Stored data entries
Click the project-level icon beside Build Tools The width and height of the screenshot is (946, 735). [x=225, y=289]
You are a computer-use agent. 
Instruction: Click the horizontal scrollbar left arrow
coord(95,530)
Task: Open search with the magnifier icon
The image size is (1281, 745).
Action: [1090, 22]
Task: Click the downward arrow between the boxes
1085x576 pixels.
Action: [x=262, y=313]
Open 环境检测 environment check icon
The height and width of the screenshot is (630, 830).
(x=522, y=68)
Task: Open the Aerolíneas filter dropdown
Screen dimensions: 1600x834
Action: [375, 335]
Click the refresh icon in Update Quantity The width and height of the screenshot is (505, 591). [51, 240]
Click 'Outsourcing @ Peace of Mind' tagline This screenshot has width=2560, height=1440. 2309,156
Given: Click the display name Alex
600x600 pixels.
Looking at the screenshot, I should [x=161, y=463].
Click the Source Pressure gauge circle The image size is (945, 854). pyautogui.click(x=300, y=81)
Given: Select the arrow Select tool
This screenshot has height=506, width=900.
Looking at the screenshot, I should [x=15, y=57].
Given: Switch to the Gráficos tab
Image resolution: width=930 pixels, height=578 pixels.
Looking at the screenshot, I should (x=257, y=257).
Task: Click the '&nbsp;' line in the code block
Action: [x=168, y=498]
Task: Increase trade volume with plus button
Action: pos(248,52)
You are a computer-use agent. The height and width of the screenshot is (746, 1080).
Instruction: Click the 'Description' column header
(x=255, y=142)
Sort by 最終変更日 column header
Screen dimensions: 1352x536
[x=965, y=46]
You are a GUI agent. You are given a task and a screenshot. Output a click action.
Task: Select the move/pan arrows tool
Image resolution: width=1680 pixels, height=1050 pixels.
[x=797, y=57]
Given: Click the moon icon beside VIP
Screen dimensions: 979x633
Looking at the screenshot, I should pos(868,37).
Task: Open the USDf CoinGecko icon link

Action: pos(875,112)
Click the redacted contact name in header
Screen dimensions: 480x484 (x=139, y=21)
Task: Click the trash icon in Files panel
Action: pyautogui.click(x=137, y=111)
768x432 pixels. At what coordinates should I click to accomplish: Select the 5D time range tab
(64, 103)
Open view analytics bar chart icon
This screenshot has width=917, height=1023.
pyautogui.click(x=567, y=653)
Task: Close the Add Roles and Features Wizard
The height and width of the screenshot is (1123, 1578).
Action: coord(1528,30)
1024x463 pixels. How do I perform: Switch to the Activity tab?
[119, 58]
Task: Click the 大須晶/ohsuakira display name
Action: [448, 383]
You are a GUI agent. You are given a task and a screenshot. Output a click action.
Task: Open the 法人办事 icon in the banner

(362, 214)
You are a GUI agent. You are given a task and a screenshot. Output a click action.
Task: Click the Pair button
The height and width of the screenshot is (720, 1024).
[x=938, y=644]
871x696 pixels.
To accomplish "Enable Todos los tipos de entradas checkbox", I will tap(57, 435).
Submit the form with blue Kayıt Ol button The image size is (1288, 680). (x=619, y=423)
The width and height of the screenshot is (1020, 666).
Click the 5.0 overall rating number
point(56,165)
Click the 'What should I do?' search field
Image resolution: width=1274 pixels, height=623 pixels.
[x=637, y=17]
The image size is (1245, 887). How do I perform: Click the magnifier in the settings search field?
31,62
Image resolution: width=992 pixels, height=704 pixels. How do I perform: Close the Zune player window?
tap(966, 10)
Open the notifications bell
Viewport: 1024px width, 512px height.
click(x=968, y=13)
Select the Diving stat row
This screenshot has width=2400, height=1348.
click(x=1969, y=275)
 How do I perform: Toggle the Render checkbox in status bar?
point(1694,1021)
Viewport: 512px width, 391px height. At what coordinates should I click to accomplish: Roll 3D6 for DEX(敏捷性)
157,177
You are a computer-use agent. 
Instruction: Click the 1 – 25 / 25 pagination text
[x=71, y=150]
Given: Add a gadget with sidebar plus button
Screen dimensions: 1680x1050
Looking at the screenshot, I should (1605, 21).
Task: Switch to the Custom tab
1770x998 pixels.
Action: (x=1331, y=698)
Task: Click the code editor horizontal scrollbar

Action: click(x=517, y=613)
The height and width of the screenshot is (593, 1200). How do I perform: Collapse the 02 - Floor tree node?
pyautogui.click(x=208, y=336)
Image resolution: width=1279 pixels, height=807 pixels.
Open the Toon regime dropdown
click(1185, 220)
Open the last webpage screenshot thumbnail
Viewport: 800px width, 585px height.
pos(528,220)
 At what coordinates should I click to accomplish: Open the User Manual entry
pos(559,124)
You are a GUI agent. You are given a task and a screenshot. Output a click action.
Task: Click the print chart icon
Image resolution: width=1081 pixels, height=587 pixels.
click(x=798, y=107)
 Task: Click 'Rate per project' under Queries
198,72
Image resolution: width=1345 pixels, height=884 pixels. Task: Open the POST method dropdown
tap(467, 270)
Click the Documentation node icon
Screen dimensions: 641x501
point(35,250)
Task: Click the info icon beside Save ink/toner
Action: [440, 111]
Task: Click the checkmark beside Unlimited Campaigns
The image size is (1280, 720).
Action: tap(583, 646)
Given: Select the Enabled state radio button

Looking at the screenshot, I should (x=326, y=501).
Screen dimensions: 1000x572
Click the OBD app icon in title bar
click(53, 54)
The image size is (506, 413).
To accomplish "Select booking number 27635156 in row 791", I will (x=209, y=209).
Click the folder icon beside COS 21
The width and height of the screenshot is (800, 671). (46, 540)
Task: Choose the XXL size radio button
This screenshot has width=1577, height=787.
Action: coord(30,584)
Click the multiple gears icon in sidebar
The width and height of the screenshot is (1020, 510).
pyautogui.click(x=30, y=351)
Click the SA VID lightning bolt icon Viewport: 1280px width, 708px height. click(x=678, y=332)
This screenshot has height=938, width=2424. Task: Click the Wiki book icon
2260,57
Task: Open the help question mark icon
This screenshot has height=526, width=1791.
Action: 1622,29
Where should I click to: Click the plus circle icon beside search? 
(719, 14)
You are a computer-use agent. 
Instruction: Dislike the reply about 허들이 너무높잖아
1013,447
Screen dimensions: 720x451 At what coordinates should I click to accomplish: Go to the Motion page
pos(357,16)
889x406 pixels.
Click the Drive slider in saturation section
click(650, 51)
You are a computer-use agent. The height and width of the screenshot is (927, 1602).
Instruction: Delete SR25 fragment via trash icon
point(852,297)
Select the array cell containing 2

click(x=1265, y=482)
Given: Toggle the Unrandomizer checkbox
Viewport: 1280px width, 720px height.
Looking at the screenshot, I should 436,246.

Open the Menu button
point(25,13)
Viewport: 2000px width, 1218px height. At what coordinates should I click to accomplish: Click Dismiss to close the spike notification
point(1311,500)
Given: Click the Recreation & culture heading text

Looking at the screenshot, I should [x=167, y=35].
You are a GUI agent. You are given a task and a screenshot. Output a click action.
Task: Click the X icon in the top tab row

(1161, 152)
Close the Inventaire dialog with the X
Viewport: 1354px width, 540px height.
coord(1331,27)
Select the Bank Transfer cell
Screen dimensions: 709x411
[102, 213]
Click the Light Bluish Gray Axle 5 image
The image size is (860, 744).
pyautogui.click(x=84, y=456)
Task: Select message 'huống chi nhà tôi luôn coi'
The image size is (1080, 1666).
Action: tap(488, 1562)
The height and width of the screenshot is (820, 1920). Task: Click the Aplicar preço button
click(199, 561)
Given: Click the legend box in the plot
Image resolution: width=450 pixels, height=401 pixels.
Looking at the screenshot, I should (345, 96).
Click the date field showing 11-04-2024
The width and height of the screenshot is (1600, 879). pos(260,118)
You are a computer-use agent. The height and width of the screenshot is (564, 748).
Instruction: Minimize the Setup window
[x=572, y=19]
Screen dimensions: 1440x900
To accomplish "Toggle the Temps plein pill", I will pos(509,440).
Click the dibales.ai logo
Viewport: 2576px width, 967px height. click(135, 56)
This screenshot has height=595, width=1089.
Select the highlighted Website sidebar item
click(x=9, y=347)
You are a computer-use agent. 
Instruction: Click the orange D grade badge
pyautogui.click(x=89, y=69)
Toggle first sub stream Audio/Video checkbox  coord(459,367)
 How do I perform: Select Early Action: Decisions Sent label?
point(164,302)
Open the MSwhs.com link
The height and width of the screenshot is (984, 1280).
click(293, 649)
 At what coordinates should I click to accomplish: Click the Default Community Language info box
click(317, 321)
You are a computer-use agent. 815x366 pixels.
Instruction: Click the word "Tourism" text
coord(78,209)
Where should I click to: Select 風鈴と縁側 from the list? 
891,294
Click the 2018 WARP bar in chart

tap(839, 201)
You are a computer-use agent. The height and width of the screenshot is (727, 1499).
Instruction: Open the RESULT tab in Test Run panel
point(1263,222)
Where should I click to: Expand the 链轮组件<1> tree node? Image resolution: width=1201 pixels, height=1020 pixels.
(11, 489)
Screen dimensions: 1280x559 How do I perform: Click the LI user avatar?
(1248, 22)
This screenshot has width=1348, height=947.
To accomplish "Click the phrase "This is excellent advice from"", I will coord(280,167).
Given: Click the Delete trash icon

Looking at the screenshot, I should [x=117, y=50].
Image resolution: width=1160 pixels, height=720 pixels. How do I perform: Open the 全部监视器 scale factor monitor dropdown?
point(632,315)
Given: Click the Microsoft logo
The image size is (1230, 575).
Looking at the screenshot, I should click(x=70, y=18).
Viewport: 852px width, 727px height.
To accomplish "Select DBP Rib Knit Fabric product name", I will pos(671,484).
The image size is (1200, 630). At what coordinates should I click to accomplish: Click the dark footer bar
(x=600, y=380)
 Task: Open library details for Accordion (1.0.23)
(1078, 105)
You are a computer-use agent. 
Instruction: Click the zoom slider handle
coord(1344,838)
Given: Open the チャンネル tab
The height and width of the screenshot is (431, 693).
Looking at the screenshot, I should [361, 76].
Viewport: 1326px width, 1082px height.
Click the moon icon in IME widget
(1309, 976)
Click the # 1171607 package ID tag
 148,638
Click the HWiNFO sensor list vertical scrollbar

WORK INSTRUCTION
Copy exactly the lines that run from the first line of the data to the line containing "is (746, 1080).", please, with both ends included and nothing else.

REPLY
Click the project-level icon beside Build Tools The width and height of the screenshot is (946, 735). [x=225, y=289]
You are a computer-use agent. 
Instruction: Click the horizontal scrollbar left arrow
coord(95,530)
Task: Open search with the magnifier icon
The image size is (1281, 745).
Action: [1090, 22]
Task: Click the downward arrow between the boxes
1085x576 pixels.
Action: [x=262, y=313]
Open 环境检测 environment check icon
The height and width of the screenshot is (630, 830).
(x=522, y=68)
Task: Open the Aerolíneas filter dropdown
Screen dimensions: 1600x834
Action: [375, 335]
Click the refresh icon in Update Quantity The width and height of the screenshot is (505, 591). [51, 240]
Click 'Outsourcing @ Peace of Mind' tagline This screenshot has width=2560, height=1440. 2309,156
Given: Click the display name Alex
600x600 pixels.
Looking at the screenshot, I should [x=161, y=463].
Click the Source Pressure gauge circle The image size is (945, 854). pyautogui.click(x=300, y=81)
Given: Select the arrow Select tool
This screenshot has height=506, width=900.
Looking at the screenshot, I should [x=15, y=57].
Given: Switch to the Gráficos tab
Image resolution: width=930 pixels, height=578 pixels.
Looking at the screenshot, I should (x=257, y=257).
Task: Click the '&nbsp;' line in the code block
Action: [x=168, y=498]
Task: Increase trade volume with plus button
Action: pos(248,52)
You are a computer-use agent. The height and width of the screenshot is (746, 1080).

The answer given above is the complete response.